Williamstown Republicans in Minority But Still Hope Voices Heard
There are fewer political signs all stripes around the county this year, but even fewer Scott Brown signs in deep-blue Williamstown.
But he is not really sore about being one of the few Republicans in the overwhelmingly Democratic Village Beautiful.
In fact, he kind of chuckles when you ask him about his party's prospects locally in Tuesday's presidential election.
"We're pretty much outnumbered in this day and age," Gabel said in a telephone interview this week.
"But it wasn't always that way. ... We have voted in the past strongly Republican, and I think most of the Republicans were conservatives as well.
"But the state and everyone has swung the other way in the last 15 years."

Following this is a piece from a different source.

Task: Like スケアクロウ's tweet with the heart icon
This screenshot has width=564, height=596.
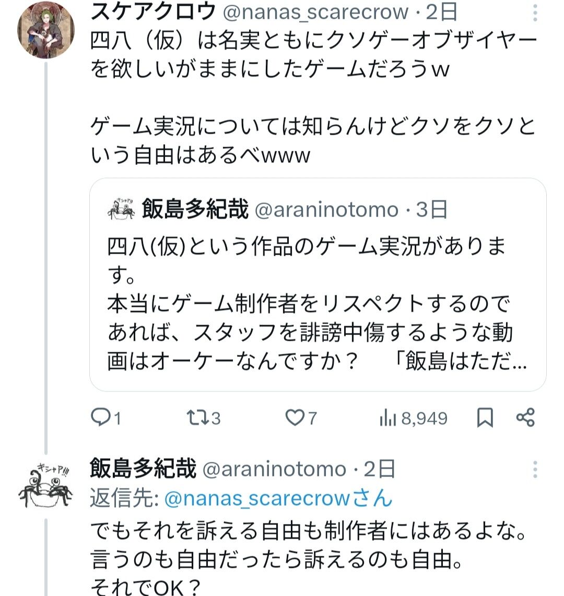Action: click(296, 418)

Gabel, a Pittsfield native, is a retired teacher who taught history and government in high school.
He proudly supports "the basic Republican Party tenets," but his concerns about one-party dominance locally extend beyond his personal allegiance to the GOP.

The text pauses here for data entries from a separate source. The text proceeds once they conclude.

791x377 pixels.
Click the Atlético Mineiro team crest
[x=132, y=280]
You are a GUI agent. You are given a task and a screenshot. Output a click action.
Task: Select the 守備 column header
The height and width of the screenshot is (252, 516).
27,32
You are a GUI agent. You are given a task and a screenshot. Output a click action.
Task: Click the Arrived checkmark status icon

"My big concern is that we end up without a two-party system, which gives one party free hand to do whatever they jolly well want to do," Gabel said. "That's dangerous in any society.

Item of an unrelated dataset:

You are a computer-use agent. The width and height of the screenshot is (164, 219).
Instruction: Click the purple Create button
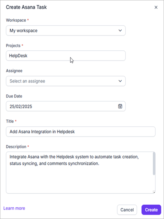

"I think the two-party system is important not only for Berkshire County but the state and country as a whole."
The numbers say he has an uphill battle finding support for his party.
In the 2008 election against Sen. John McCain, President Barack Obama won 53 percent of the popular vote nationwide and 62 percent of the vote in Massachusetts. Only Massachusetts towns west of the Connecticut River (Blandford, Granville, Montgomery, Southwick and Tolland) voted for McCain; none of those towns are in Berkshire County.
Gabel was sworn in as town's Republican representative on the Board of Registrars in June.
According to the state Republican Party website, there is not a single GOP town or city committee in Berkshire County.
"There are a few of us," Gabel said. "We don't get together and have a cup of coffee for the most part. Maybe that's something we should try to do. There are a few of us around. I guess we'll try to make our voices heard."
Gabel said he does not have much hope that the commonwealth will give its Electoral College vote to former Gov. Mitt Romney, but he is optimistic about Sen. Scott Brown's chances of holding onto his seat in a close race against Democratic challenger Elizabeth Warren.
As for making his own voice heard, Gabel said he has never been the target of derision for espousing his minority point of view. But he has learned to pick his battles.
"I know there are some people who are pretty strong in their beliefs going the other way," he said. "I have some friends ... and one of the things I know is maybe it's better not to discuss politics with them. I'm not going to convince them, and they're not going to convince me. It's almost a moot point to discuss it."